Angenommen, du verbindest deine Yogaübung mit dem Sankalpa, deine Willenskraft zu stärken, dann werden dir Asanas, Pranayamas, Mudras und Bandhas dabei helfen, sie zu erlangen, also eine Stärke oder Charaktereigenschaft zu entwickeln. Ebenso werden sie helfen, die Schwächen und die Mankos auszugleichen und die gesetzten Ziele und die Bedürfnisse im Auge zu haben.

Bewege dich zu jeder Ebene, die durch die Übung berührt wird, achtsam und schrittweise. Zunächst Annamaya Bewusstheit, um den Körper von den physischen Blockaden wie Steifheit und Müdigkeit zu befreien.
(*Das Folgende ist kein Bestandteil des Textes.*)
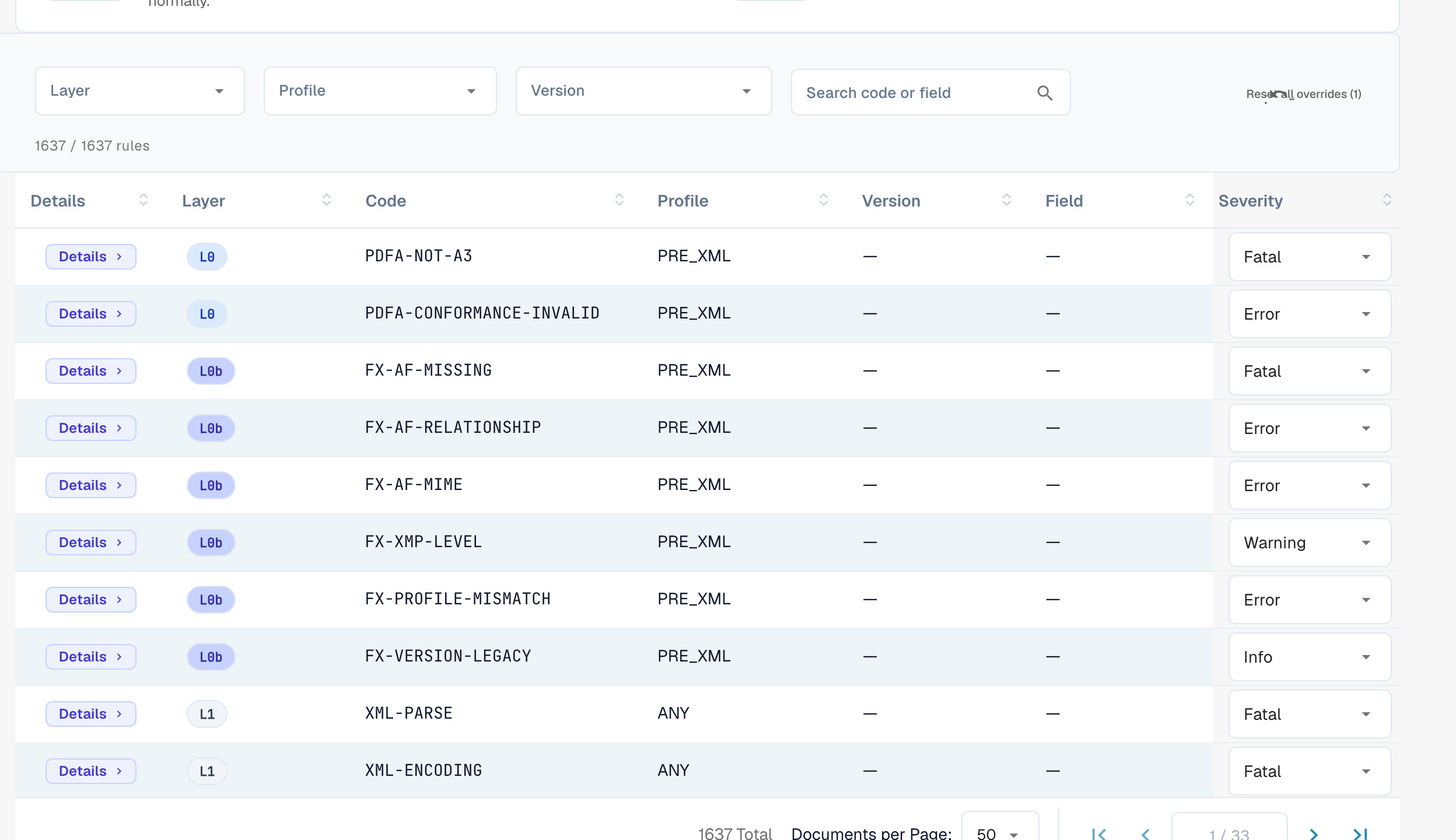Image resolution: width=1456 pixels, height=840 pixels.
Task: Open the Version filter dropdown
Action: [644, 91]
Als zweites Pranamaya Bewusstheit, um die verschiedenen Organe verstärkt mit Prana zu beleben. Dann zu Manomaya Bewusstheit, um Geist und Körper miteinander zu verbinden. Es folgt Vijanamaya Bewusstheit, (Erkennen der psychischen oder höheren Mentalhülle), um die Stärken und Schwächen zu erkennen, um den Weg aus den Schwächen heraus zu finden und Charakterstärke und einen gesunden Geist zu entwickeln.

Beginne damit, deine Erfahrungen mit Yoga auf diese Weise zu vertiefen und erkenne die Wirkung. Dann erst vermittle Yoga in dieser Weise an andere Menschen. Auf diese Weise werden sie viel mehr von Yoga aufnehmen, als es normalerweise in einem nur auf den Körper ausgerichteten Unterricht möglich ist.

Swami Satyananda hat die sich ausdehnende und feiner werdende Wahrnehmung in unserer Yoga Praxis nachdrücklich betont, und darin unterscheidet sich Satyananda Yoga von den meisten der anderen Yoga Systemen. Über den Körper erlangen wir Zugang zum Geist, über Prana erlangen wir Zugang zum Bewusstsein. Der gesamte Yoga wird eingesetzt, um innere spirituelle Harmonie und Balance zu gewinnen.